Writing in the Terminal¶
So, I have been writing with plain text files for a while. I’ve plaid around with HTML and LaTeX extensively. Once I discovered the joys of vim, I slowly began to do all of my editing within a terminal emulator. Initially, I worked directly with the before mentioned markup languages. Recently, I learned about Pandoc and that let me give up on HTML by using Markdown, but I still wrote my scientific papers directly with LaTeX. Now I think it is time to make the full switch.
Writing with Markdown¶
Note
I no longer really use or recommend using Markdown to do serious writing (as of 2020-02-02). Ultimately, Markdown is good for short notes or very simple documents, but I kept finding myself writing filters to actually get Pandoc to do what I need it to do. To add insult to injury, Pandoc is not a full LaTeX parser. I kept finding myself having to work around its limitations by inserting LaTeX directly into the file which defeats the purpose. My solution has been to just use LaTeX directly (or Word when I have to, although I will write a draft in Markdown and use Pandoc to do the initial conversion).
Note
I have also started using reStructuredText more since it is more emenable to extension.
So, I have come to the realization that LaTeX is not the best way to
write. By the looks of it, I am not the first or second, and I
probably won’t be the last. Thankfully, with the emergence of
CommonMark, I can possibly make some head way. The beauty of Markdown
is the readability of the source file. I am a big fan of splitting
content and format. I already live in the command line so the plain
text files makes my life easier. By using pandoc
, I can convert to
HTML, PDF, or Word, but the challenge is getting the citations in place.
This documents my path to getting the citations to work with pandoc
.
Installation¶
The first order of business is to get things installed. I’m on OS X, so
I use MacPorts. To get pandoc
we simply call:
$ sudo port install pandoc
According to the manual, to add a bibliography, I need
pandoc-citeproc
, but it does not appear to be in MacPorts. Rooting
around on the repository, it appears that this has been recently
removed from pandoc
. This would explain why it is not evident. So,
we go directly to the Haskell method:
$ sudo port install haskell-platform # To get cabal
$ cabal install pandoc-citeproc
And then simply add ~/.cabal/bin
to your PATH
.
Running pandoc
¶
Now to try to make a test case:
$ cat test.text
A Title
=======
And they said stuff @narayanasway_thermal_2008.
$ cat reference.bib
@article{narayanaswamy_thermal_2008,
title = {Thermal near-field radiative transfer between two spheres},
volume = {77},
url = {http://link.aps.org/doi/10.1103/PhysRevB.77.075125},
doi = {10.1103/PhysRevB.77.075125},
number = {7},
journal = {Physical Review B},
author = {Narayanaswamy, Arvind and Chen, Gang},
month = feb,
year = {2008},
pages = {075125},
}
$ pandoc test.text -o test.pdf \
> --bibliography=./reference.bib --csl=physical-review-b.csl
And this gives me a lovely PDF! Granted, none of this is really new.
Customizing the Output¶
Now, what if I want to use a specific format such a that for PRB? I
could possibly use the --reference-docx=FILE
option if the journal
offers that; however, PRB does not. The -H FILE
flag will be useful
for adding in the preamble if necessary. I think I might be able to use
the .sty
file from the publisher, but that won’t let us set the
options to documentclass
. I think the ultimate answer will be to
generate the .latex
and then hand hack it to set the document class
correctly.:
$ pandoc --standalone test.text -o test.latex -H preamble.tex
$ vim test.latex # Fix the document class
$ pdflatex test
$ bibtex test
$ pdflatex test
$ pdflatex test
And now I should have a nice PDF in the desired format!

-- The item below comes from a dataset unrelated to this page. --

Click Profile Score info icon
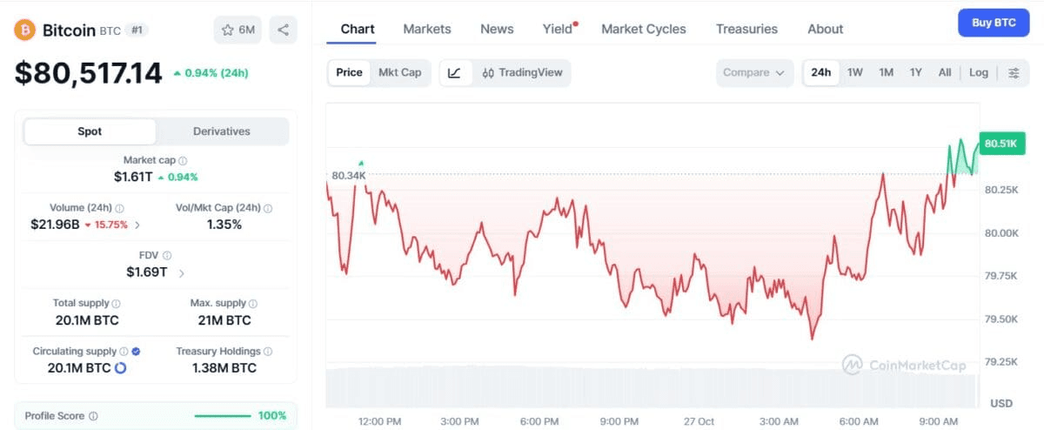The image size is (1044, 430). 93,416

At the time of writing this (2014-09-17), I have not actually used this part as a work flow. I really hope this works.
Editing on the Command Line¶
Now that I have a way to write neat files, I need to worry about
editing. This derives from my attempt to create an editing work flow
for my thesis. I read through the silly thing and marked it up with my
trusty red pen. I was then stuck with how to automate searching for
misspellings and blatant grammatical errors. As I mentioned above, at
this point I was still using LaTeX so I had a bunch of plain text files
that I didn’t really want to convert to something like Word just to get
the automated grammar and spelling checkers. A web search turned up
this discussion and one of the answers was the Writer’s Workbench.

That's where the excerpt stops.